When it was evening on that day, the first day of the week, and the doors of the house where the disciples had met were locked for fear of the Jews, Jesus came and stood among them and said, “Peace be with you.” After he said this, he showed them his hands and his side. Then the disciples rejoiced when they saw the Lord. Jesus said to them again, “Peace be with you. As the Father has sent me, so I send you.” When he had said this, he breathed on them and said to them, “Receive the Holy Spirit. If you forgive the sins of any, they are forgiven them; if you retain the sins of any, they are retained.” But Thomas (who was called the Twin), one of the twelve, was not with them when Jesus came.” (John 20:19 – 24)

I am trying to be mindful that the gospel of John might have been written a decade or two (or more) down the road from when this event happened. I can imagine the casual conversation when this event was talked about.

Disciple 1: “Remember the time when Jesus just showed up! Didn’t knock or open the door! Just poof! There he was!”

Disciple 2: “Yeah, yeah! We had the door locked because we were not sure what the non-believing Jews would do to us!”

Disciple 3: “Who all was there then? Was Thomas there?

Disciple 1: “ No, no. He was out taking care of something. I always felt badly that he did not receive that first blessing>”

Disciple 2: “Are you sure he wasn’t there? He always got excited when he talked about seeing Jesus wounds.”

I can imagine too the writer of the gospel of John taking note and trying to remember the sequence of events.

So the other disciples told him, “We have seen the Lord.” But he said to them, “Unless I see the mark of the nails in his hands, and put my finger in the mark of the nails and my hand in his side, I will not believe.” A week later his disciples were again in the house, and Thomas was with them. Although the doors were shut, Jesus came and stood among them and said, “Peace be with you.” Then he said to Thomas, “Put your finger here and see my hands. Reach out your hand and put it in my side. Do not doubt but believe.” Thomas answered him, “My Lord and my God!” (Verses 25 – 28)

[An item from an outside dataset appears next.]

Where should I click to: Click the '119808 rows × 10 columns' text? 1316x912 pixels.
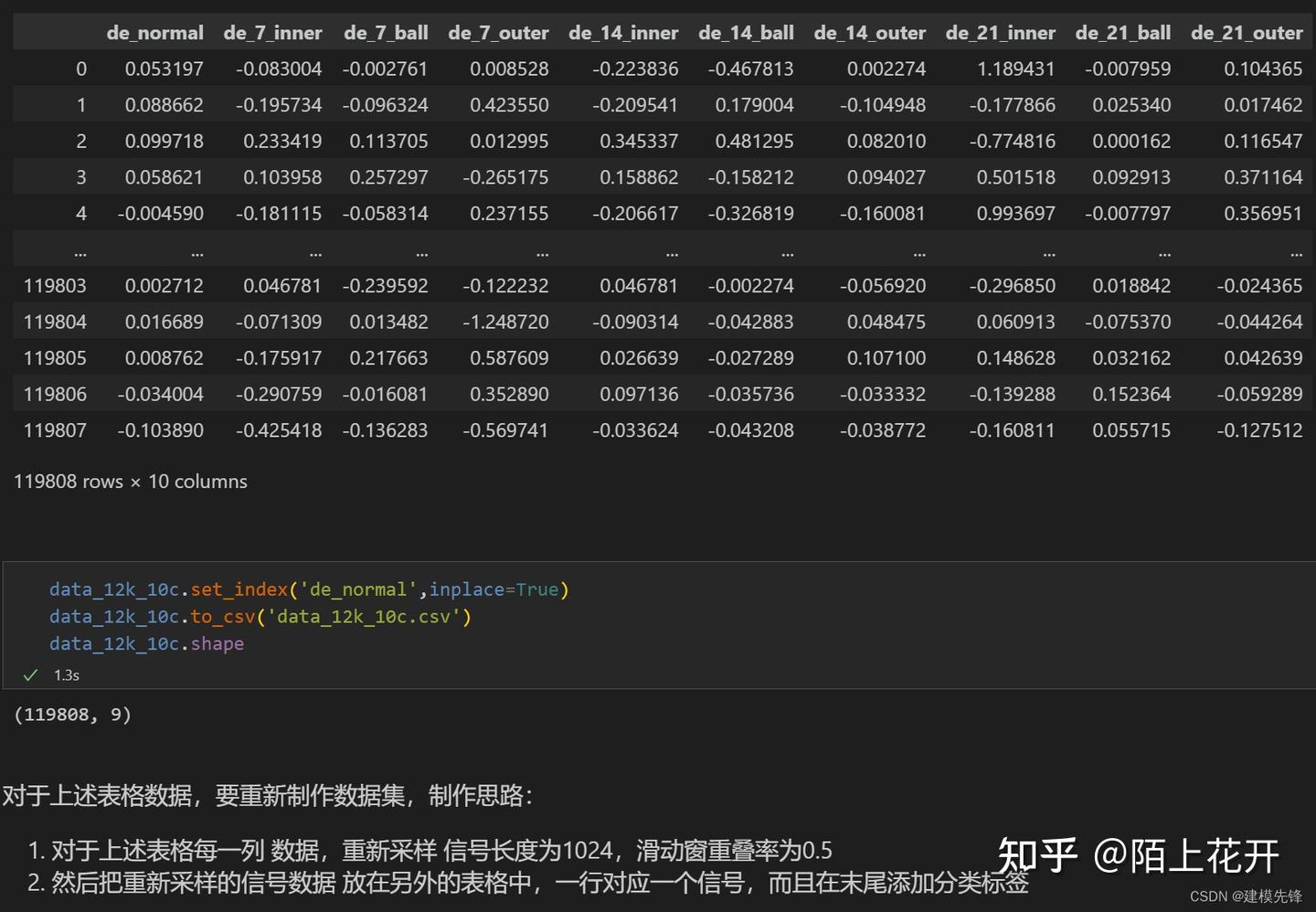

It is a natural human impulse to want to be around when something significant happens. It is also quite natural to want to be far away when something awful happens. The tension between the feelings can result in inaccurate accounts being told, and false memories being created. And when such events are connected to faith issues and theology – the results can be heartbreaking. One hopes so strongly that at the points where the four gospel passages are in agreement, that it is an accurate report. And then of course, trying to make sense of the discrepancies.

“Jesus said to him, “Have you believed because you have seen me? Blessed are those who have not seen and yet have come to believe.” Now Jesus did many other signs in the presence of his disciples, which are not written in this book. But these are written so that you may come to believe that Jesus is the Messiah, the Son of God, and that through believing you may have life in his name.” (Verses 29 – 31)

I am sure there are many people (including me, beloved reader) who would have liked to have been there when Jesus walked the earth. But then I remember that my belief is blessed because it came not from seeing and touching but being seen and touched by the Holy Presence. That my faith rests not in human senses but in Divine inspiration. And then, I am content.

May you, beloved reader, cherish your beliefs. And may the Holy Presence bless you with faith that has its sources from above. Shalom & Selah!